§ **Screenshot grounding data**:
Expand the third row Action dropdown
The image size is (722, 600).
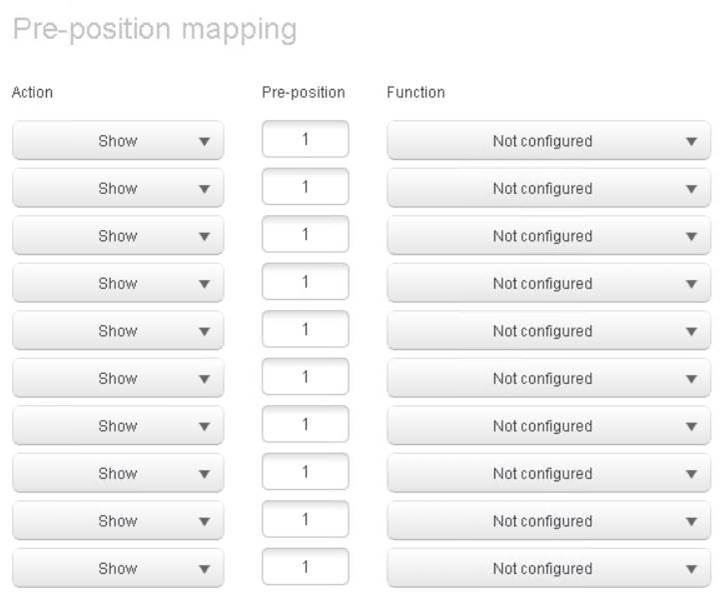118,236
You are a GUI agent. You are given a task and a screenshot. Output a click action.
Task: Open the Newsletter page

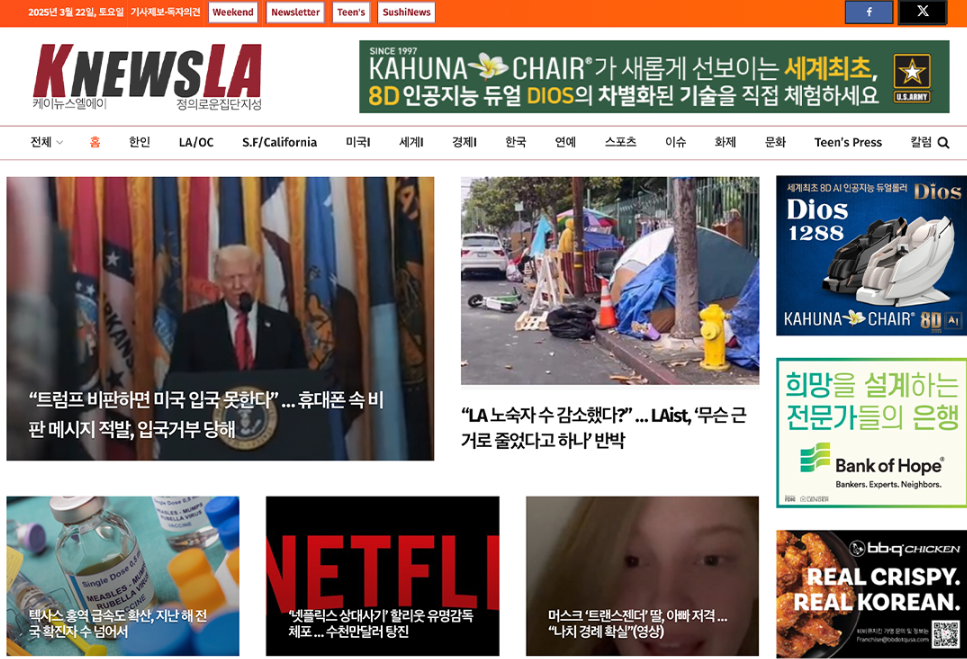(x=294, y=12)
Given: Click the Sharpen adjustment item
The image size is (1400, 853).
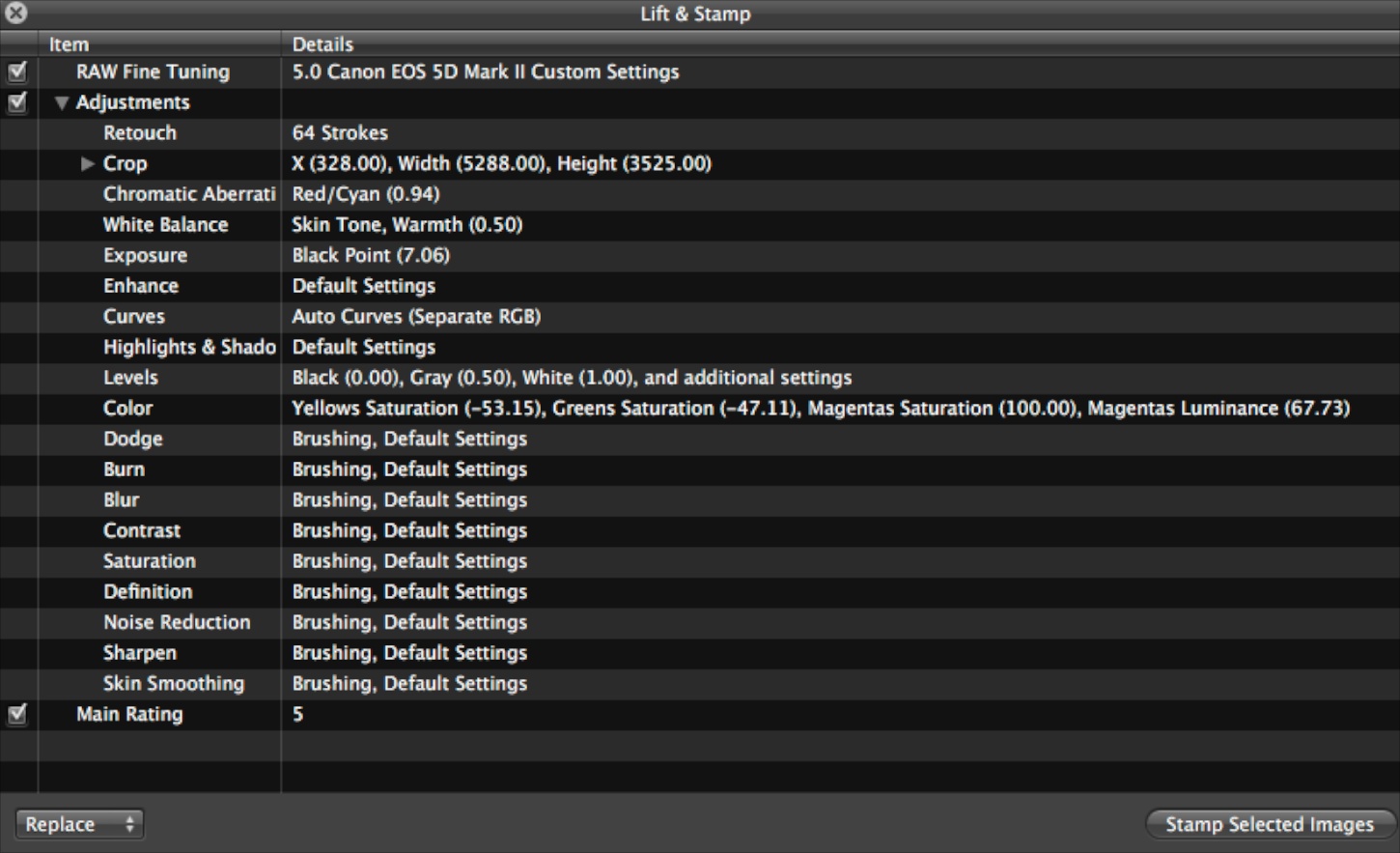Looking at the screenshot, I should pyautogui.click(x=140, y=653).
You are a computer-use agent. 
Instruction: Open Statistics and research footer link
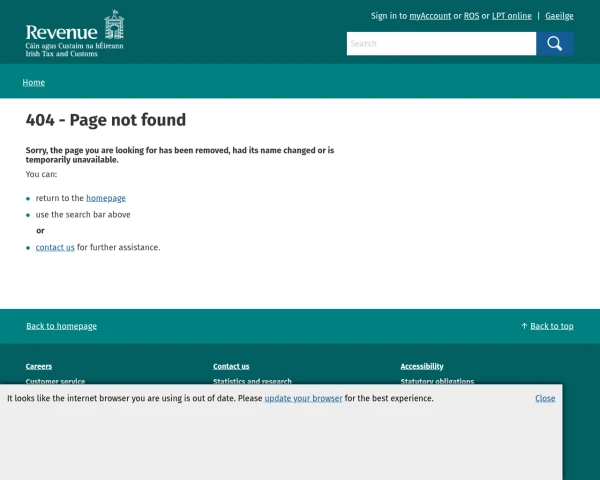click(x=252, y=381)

§ **About this exercise**:
If a line in the records holds the string "agent", copy it.

§ **Answer space**:
You are a GUI agent. You are given a task and a screenshot. Output a click action.
You are a computer-use agent. 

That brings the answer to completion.